**Working data**
▶

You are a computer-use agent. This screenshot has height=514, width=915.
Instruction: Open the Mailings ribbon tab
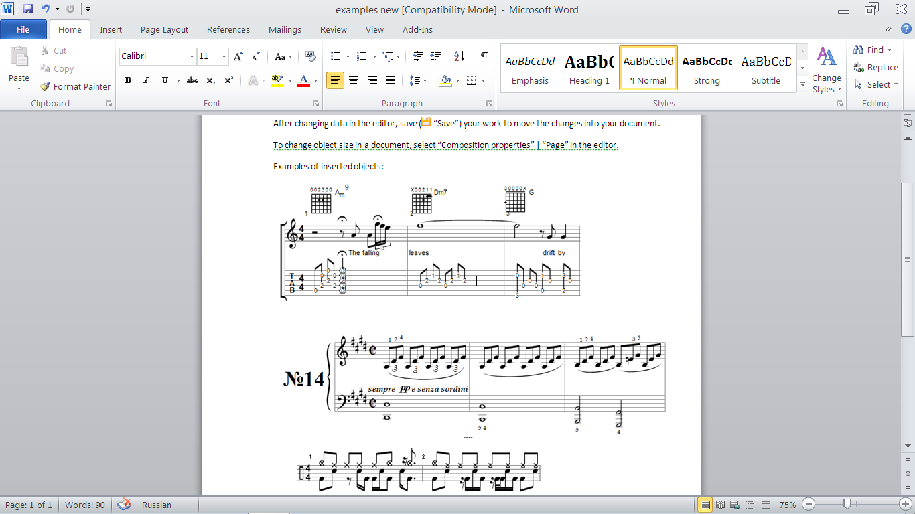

◀
▶

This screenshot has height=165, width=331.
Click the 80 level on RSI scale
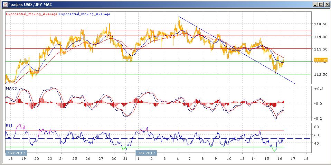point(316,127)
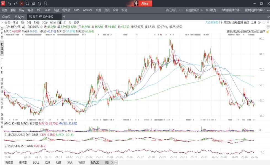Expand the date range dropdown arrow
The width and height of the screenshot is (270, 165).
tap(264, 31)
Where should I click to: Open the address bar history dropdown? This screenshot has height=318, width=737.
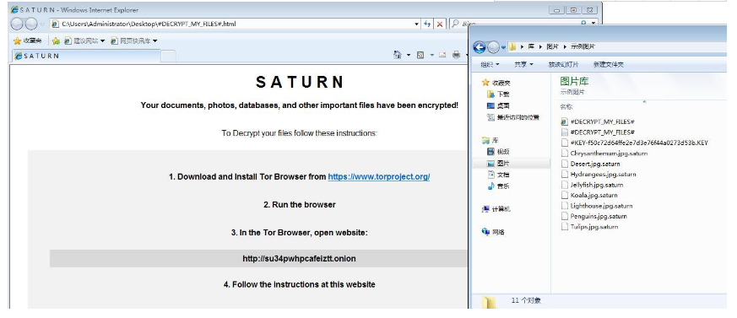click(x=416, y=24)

◀

**Work order**
Print, without alteration, only the lines above between the one holding "You are a computer-use" and the one holding "Instruction: Open the Mailings ribbon tab", inclusive.

**Output of the exercise**
You are a computer-use agent. This screenshot has height=514, width=915.
Instruction: Open the Mailings ribbon tab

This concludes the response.